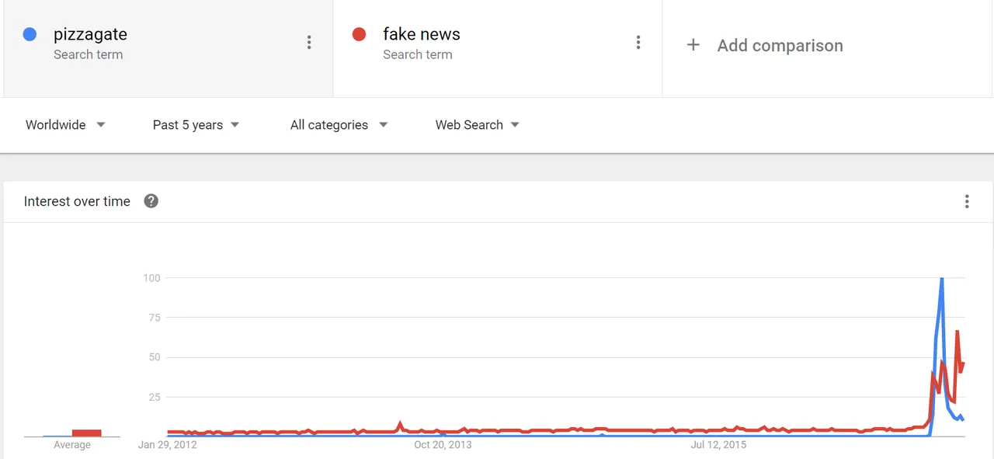
Task: Open the pizzagate term options menu
Action: pyautogui.click(x=309, y=43)

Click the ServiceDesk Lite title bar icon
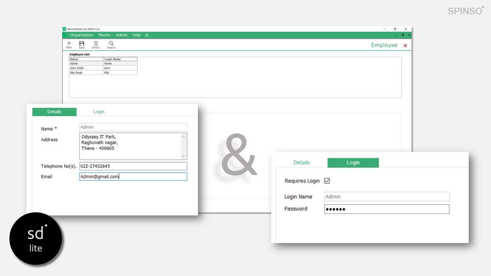coord(64,29)
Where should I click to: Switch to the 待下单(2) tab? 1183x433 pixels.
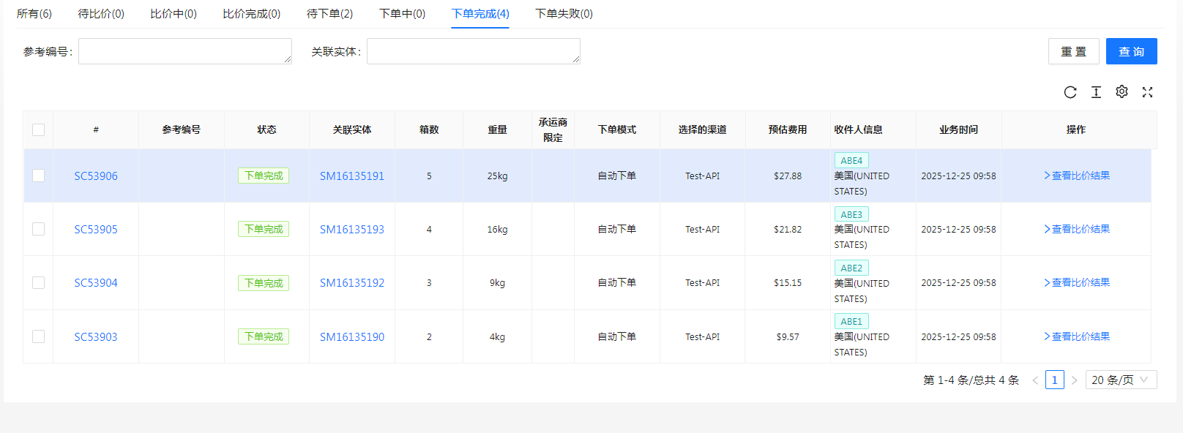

◆ **Prompt**:
Output only the lines running from the line with "Click the ServiceDesk Lite title bar icon" through the last line of the entries above, inclusive, with pictures excluded.

◆ **Your solution**:
Click the ServiceDesk Lite title bar icon
coord(64,29)
Where should I click to: Switch to the 待下单(2) tab? 1183x433 pixels.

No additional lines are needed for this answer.